As a consumer, it is likely that you look up reviews of a restaurant before making a dinner reservation. You will visit the social media pages of the restaurant as well as websites that publish crowd-sourced reviews of restaurants.

The reason for this is because consumers are interested in knowing the opinions and experiences of other people. If reviews mention particular dishes or a service the reviewer liked, you are likely to remember it.

If reviews have such an impact on you as a consumer, think about what you can do with them as a business owner. Online reviews and feedback can give you an idea of exactly what your customers like or dislike about your business and your products and services.

If you are planning on expanding your business or introducing a new product, a lot of your market research can be based on these online reviews and customer feedback. This is one of the main uses of text analytics services.

  1. Product Changes

Putting yourself in the consumer’s shoes once again, imagine yourself buying a ready-to-assemble cabinet for your house. Once you get home, you realize that the instructions are not very clear. You may go online and share your negative reviews and complaints on the stores’ social media page.

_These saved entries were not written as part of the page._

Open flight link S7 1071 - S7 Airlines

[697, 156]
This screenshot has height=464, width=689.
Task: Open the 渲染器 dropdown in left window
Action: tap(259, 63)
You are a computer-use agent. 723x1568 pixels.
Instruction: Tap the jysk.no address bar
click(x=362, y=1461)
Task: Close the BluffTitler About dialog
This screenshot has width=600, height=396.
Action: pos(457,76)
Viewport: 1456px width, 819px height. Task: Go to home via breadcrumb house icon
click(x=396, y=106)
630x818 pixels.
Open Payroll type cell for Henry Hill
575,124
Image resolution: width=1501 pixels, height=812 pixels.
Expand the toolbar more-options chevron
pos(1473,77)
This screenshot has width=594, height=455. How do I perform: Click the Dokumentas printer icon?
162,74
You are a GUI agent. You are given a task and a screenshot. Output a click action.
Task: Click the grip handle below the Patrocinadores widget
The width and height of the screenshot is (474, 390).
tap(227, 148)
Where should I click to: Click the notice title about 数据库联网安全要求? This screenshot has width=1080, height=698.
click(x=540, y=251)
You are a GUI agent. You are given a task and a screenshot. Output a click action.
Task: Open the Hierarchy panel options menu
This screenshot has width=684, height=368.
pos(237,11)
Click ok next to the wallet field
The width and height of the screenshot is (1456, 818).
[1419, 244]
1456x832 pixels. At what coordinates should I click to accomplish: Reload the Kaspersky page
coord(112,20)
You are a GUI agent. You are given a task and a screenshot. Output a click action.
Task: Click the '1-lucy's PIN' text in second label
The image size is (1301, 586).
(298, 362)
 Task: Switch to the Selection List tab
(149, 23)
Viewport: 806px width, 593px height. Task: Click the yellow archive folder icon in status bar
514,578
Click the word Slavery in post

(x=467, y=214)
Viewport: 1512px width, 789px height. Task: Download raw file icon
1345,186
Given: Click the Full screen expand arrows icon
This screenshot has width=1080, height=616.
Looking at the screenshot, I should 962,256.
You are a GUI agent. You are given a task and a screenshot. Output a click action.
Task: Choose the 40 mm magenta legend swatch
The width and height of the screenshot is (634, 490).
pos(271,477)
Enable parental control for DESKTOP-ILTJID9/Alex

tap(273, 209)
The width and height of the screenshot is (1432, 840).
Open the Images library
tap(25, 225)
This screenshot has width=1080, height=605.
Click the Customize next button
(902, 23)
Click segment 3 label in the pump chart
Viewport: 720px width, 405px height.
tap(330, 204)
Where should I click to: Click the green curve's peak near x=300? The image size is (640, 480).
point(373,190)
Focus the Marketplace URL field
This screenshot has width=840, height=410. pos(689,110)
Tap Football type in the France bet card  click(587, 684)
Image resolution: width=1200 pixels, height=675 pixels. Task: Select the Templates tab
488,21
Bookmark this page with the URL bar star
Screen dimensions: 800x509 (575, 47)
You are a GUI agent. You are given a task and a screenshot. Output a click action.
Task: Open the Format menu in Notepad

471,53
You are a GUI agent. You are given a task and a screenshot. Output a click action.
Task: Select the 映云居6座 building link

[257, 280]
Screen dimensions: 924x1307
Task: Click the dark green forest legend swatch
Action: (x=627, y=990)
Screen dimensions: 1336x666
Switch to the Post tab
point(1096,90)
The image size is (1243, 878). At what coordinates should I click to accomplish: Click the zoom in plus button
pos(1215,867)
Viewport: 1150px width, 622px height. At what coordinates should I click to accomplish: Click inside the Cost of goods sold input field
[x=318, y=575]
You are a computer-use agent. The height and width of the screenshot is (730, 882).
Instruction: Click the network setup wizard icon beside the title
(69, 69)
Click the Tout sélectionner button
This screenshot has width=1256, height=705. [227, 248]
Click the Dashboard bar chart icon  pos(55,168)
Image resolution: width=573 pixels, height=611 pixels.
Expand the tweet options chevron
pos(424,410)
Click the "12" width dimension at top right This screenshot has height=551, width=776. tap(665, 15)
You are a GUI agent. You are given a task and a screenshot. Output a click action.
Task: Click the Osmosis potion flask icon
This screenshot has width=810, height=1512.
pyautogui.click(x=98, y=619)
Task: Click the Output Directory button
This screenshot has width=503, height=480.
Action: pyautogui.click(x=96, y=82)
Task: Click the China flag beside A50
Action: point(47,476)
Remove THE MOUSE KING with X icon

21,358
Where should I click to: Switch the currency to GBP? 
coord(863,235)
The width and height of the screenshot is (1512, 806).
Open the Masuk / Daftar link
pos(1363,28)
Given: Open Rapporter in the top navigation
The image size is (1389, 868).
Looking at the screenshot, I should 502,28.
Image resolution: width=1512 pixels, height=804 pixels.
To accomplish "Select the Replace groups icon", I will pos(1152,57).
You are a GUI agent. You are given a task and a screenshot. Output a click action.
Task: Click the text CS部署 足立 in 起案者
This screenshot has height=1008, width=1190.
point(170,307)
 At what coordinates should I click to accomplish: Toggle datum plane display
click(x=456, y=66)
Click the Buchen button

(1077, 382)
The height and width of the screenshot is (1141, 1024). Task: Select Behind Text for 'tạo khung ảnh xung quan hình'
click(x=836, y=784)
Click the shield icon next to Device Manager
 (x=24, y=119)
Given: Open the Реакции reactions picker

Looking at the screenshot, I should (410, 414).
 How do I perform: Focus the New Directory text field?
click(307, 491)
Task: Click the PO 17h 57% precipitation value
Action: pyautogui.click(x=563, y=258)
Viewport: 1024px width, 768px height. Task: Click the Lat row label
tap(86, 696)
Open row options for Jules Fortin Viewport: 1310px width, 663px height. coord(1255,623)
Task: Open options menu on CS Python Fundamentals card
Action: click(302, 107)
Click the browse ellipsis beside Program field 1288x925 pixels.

The store will look at the review and consider points you have made. They may identify these shortcomings with their product and then take measures to improve it. This is another use of text analytics.

  1. Competition

When managing a business, it is not only the customer you need to worry about. You need to also keep an eye on your competition. Text analytics can help you understand your competition better and know how they are faring. This information can help you offer a better service or product to customers.

State regulations may require businesses to publish certain information about their products and services, especially if there are defects and recalls. In addition to this, there could be reports available publicly on customer opinions about certain industries and sectors. A survey on e-commerce websites, for instance, may give you a better idea of where your own e-commerce store stands in comparison to the competition and what services and products customers would like to see in your store.

Of course, these public records may not be structured and you may need AI service providers to organize this data for you.

  1. Research

If you introduce a new product to the market but find that it is not performing as well, you may want to do more research into it.

If you are a pharmaceutical manufacturer and find that a particular medication is not being purchased by many despite there being a need for it, you will want to carry out a study on this. If the product was launched across the country, the volume of data may make it difficult for you to find any side effects experienced by people who actually used it.

With text analytics, however, you can easily find the specific data you are looking for.

  1. Language Detection

A cosmetic product manufacturer with a global presence may receive customer complaints or inquiries from around the globe. These may not always be in English and instantly detecting the language used by the customer will make it easier for the system to direct the customer to the correct localized team.

A machine learning consultancy will recommend using a language classifier to identify the language used in an inquiry within seconds, thus ensuring efficient and quick customer service.